III. STANDARD OF LAW
Summary judgment is appropriate where the pleadings, depositions, answers to interrogatories, and admissions on file, together with the affidavits, if any, show that there is no genuine dispute as to any material fact and that the moving party is entitled to a judgment as a matter of law. SeeFed.R.Civ.P. 56; see also Anderson v. Liberty Lobby, Inc., 477 U.S. 242, 248, 106 S.Ct. 2505, 91 L.Ed.2d 202 (1986). One of the principal purposes of the summary judgment “is to isolate and dispose of factually unsupported claims ....” Celotex Corp. v. Catrett, 477 U.S. 317, 323–24, 106 S.Ct. 2548, 91 L.Ed.2d 265 (1986). It is “not a disfavored procedural shortcut,” but is instead the “principal tool [ ] by which factually insufficient claims or defenses [can] be isolated and prevented from going to trial with the attendant unwarranted consumption of public and private resources.” Id. at 327, 106 S.Ct. 2548. “[T]he mere existence of some alleged factual dispute between the parties will not defeat an otherwise properly supported motion for summary judgment; the requirement is that there be no genuine issue of material fact.” Anderson, 477 U.S. at 247–48, 106 S.Ct. 2505.
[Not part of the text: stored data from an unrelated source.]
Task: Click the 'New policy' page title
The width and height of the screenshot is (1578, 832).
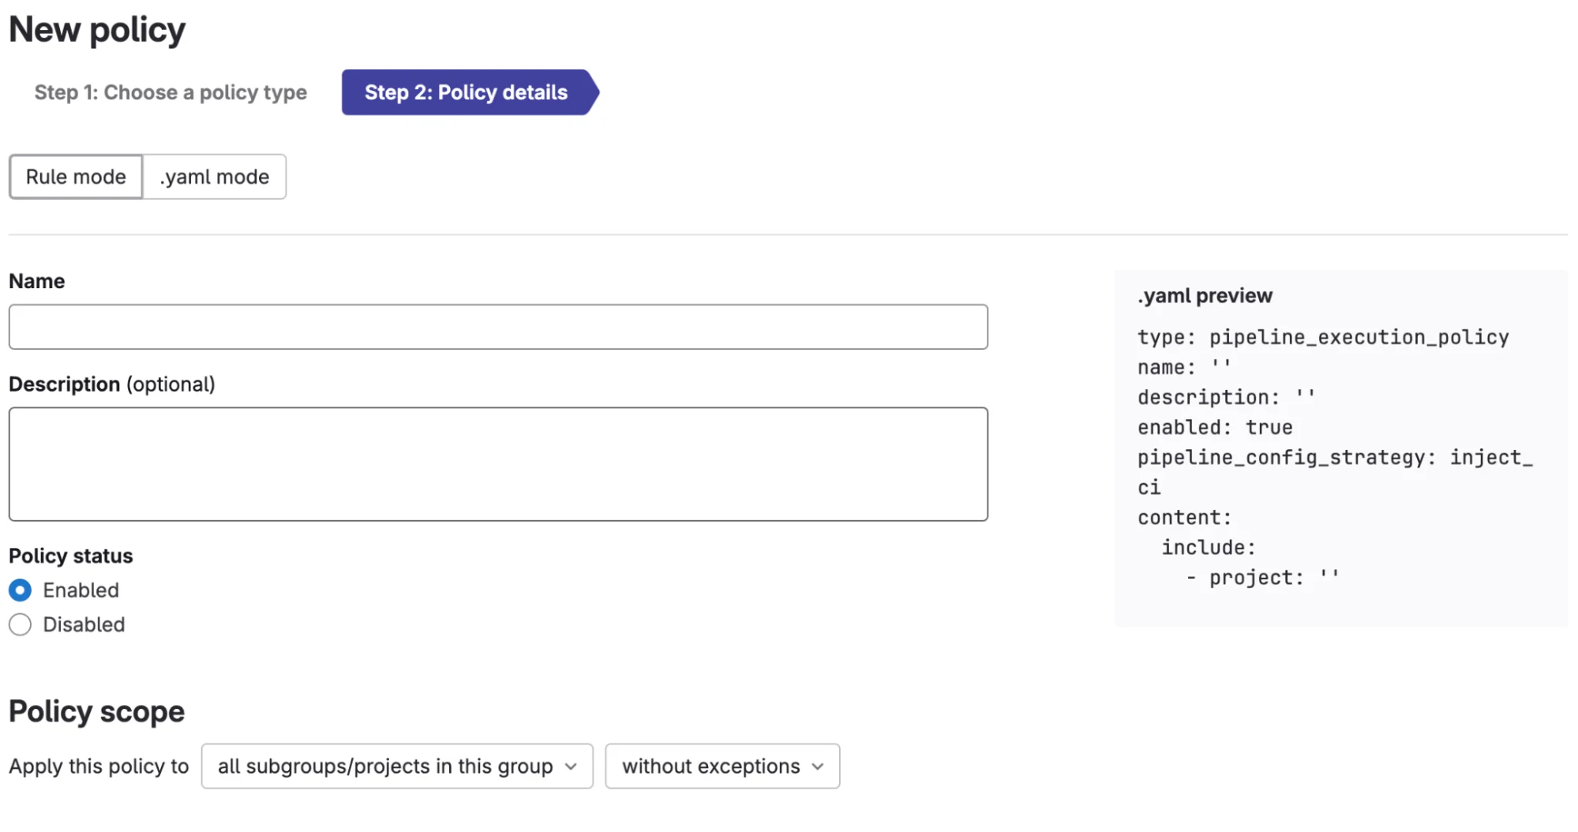Action: (97, 30)
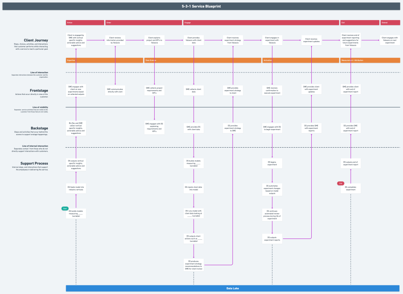Select the Entice phase header pill
The width and height of the screenshot is (403, 294).
pos(85,22)
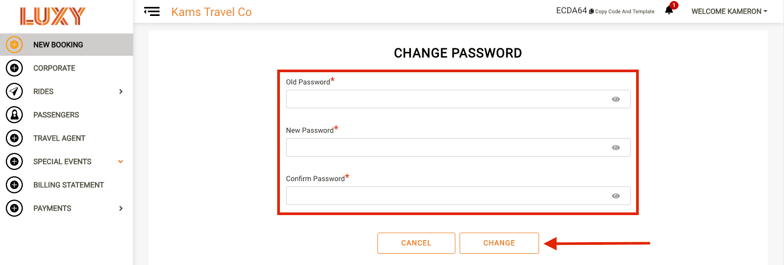Click the Billing Statement plus icon
Image resolution: width=784 pixels, height=265 pixels.
(x=14, y=185)
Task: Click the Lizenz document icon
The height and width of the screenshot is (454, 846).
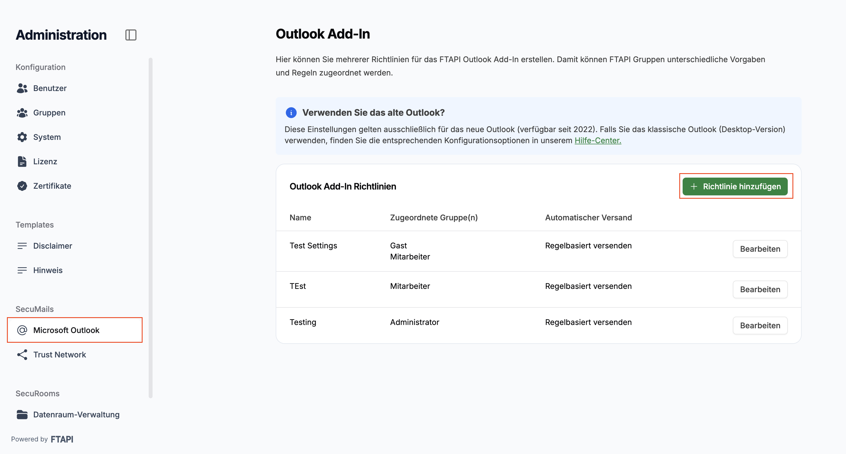Action: pos(22,161)

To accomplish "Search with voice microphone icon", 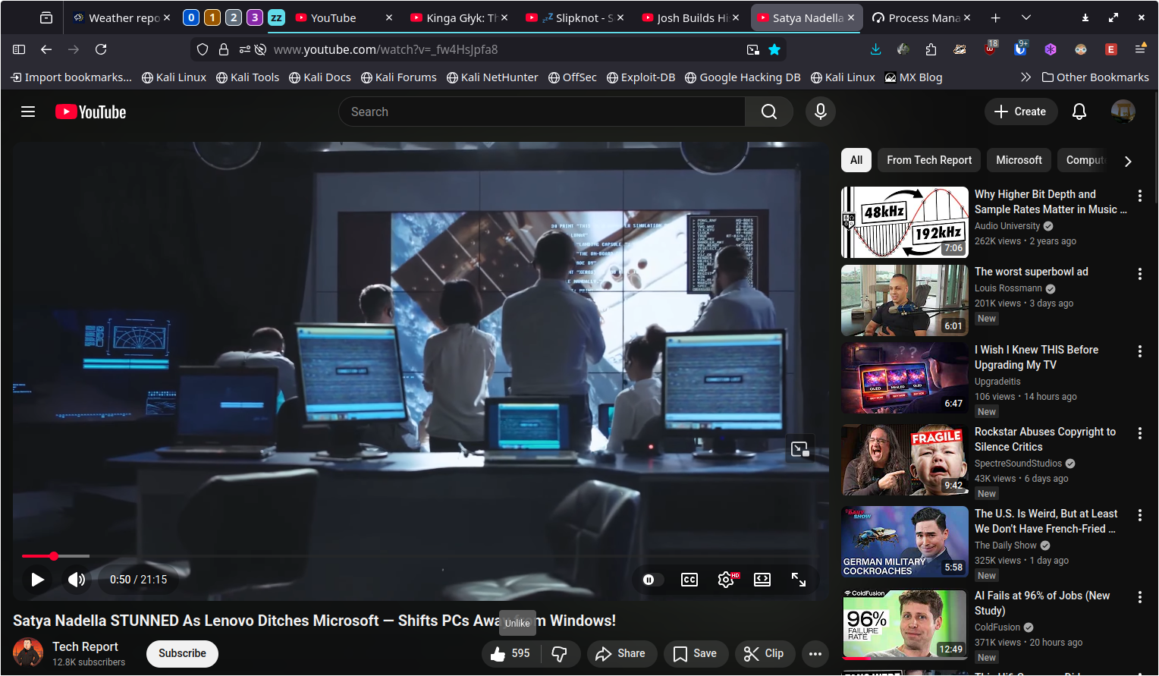I will click(x=820, y=112).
The evidence, including all reasonable inferences which may be drawn therefrom, must be viewed in a light most favorable to the non-moving party and the Court must not make credibility findings. See id. at 255, 106 S.Ct. 2505. Direct testimony of the non-movant must be believed, however implausible. Leslie v. Grupo ICA, 198 F.3d 1152, 1159 (9th Cir.1999). On the other hand, the Court is not required to adopt unreasonable inferences from circumstantial evidence. McLaughlin v. Liu, 849 F.2d 1205, 1208 (9th Cir.1988).
The moving party bears the initial burden of demonstrating the absence of a genuine issue of material fact. Devereaux v. Abbey, 263 F.3d 1070, 1076 (9th Cir.2001). To carry this burden, the moving party need not introduce any affirmative evidence (such as affidavits or deposition excerpts) but may simply point out the absence of evidence to support the nonmoving party's case. Fairbank v. Wunderman Cato Johnson, 212 F.3d 528, 532 (9th Cir.2000).
This shifts the burden to the non-moving party to produce evidence sufficient to support a jury verdict in his favor. See id. at 256–57, 106 S.Ct. 2505. The non-moving party must go beyond the pleadings and show “by [his] affidavits, or by the depositions, answers to interrogatories, or admissions on file” that a genuine issue of material fact exists. Celotex, 477 U.S. at 324, 106 S.Ct. 2548.
As a general rule, the Court is “not required to comb through the record to find some reason to deny a motion for summary judgment.” Carmen v. San Francisco Unified Sch. Dist., 237 F.3d 1026, 1029 (9th Cir.2001) (quoting Forsberg v. Pac. Northwest Bell Tel. Co., 840 F.2d 1409, 1418 (9th Cir.1988)). Instead, the “party opposing summary judgment must direct [the Court's] attention to specific triable facts.” Southern California Gas Co. v. City of Santa Ana, 336 F.3d 885, 889 (9th Cir.2003). An exception to this rule exists when cross-motions for summary judgment are filed. In that case, the Court must independently search the record for issues of fact. See Fair Housing Council of Riverside Co., Inc. v. Riverside Two, 249 F.3d 1132, 1136 (9th Cir.2001).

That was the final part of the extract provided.